The capitalists would like us to believe that this aggressive behavior is a reflection of man’s nature. On the contrary, male violence depicts the role that masculinity plays in the society as defined by capitalist culture: telling men to be tough, invulnerable and to assert power and gain respect through violence. The capitalists use this as a way to keep working-class men fighting their brothers and sisters in order to maintain an illusion of male privilege and power, while the rulers maintain true power over the entire working class.
Frederick Engels argued in his classic work Origin of the Family, Private Property and the State that sexual inequality as we know it today did not exist before the advent of private property. In pre-class societies, although there was a division of labor, the work that women did was equally valued. At times, the jobs were even interchangeable between the men and the women, as they were in the native Iroquoian Seneca tribes in North America. The work was complementary, not hierarchical.
Conversely, in class societies, whatever became designated as women’s work was devalued. “Women’s work” was no longer seen as a special kind of work, but rather, as a certain grade of work (Charlette Perkins, The Home, Its Work and Influence). As a result, capitalists are able to pay women the lowest wages while reaping huge profits. Bosses maintain their power by indoctrinating the workers with sexist ideology through media, religion, schools and other outlets. They propagate the myth that sexism is an innate human trait, when in reality, it is a learned behavior.
The rulers use identity politics, such as nationalism and feminism to their advantage. It emphasizes the differences between us, encourages division, and keeps workers from organizing around their similarities to overthrow their oppressor. This is the case with feminism, as women work to liberate themselves from the grips of sexist oppression, while viewing other forms of oppression as separate from their own and excluding the class struggle from the diagnosis.
While there are some feminists who do consider class in their analysis, such as Gloria Jean Watkins who goes by the pen name bell hooks, the analysis is weak. It does not speak of eradicating the class system but rather ensuring that women, irrespective of class, have better lives, which they consider possible through reforms.
“All over this nation individual feminists with class power who support a revolutionary vision of social change share resources and use our power to aid reforms that will improve the lives of women irrespective of class.” (Feminism is for Everybody by bell hooks).
In other words, those who make it to the top of the “ladder of success” should share with those who are at the bottom. But as Assata Shakur says in her autobiography, “Anytime you’re talking about a ladder, you’re talking about a top and a bottom, an upper class and a lower class, a rich class and a poor class.”

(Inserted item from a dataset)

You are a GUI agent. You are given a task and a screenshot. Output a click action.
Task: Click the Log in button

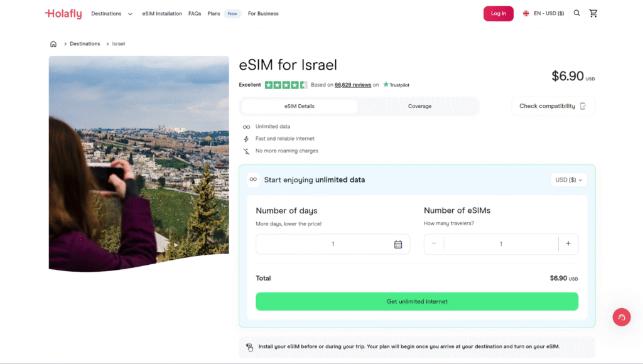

Feminism doesn’t want to remove the ladder; only make room for more women to climb it. Communism, on the other hand, seeks to smash it.
And, we will smash all aspects of sexism as it plays out on a systemic level as well as its appearance in our personal relationships. However, for us to root out sexism entirely from our lives and our society, we must reckon with the primary contradiction of capitalism: workers cannot be fully paid for the value of their labor.
The fight against sexism cannot be fought outside of class lines. With the abolishment of class, and with fierce struggle, sexism will slowly wither away in all of its manifestations. We struggle with ourselves, our comrades, and friends to eliminate sexist beliefs and practices on an individual level. Primarily, our fight against sexism must be at the point of ideological and material production: in schools and in all sectors of labor, including unpaid work.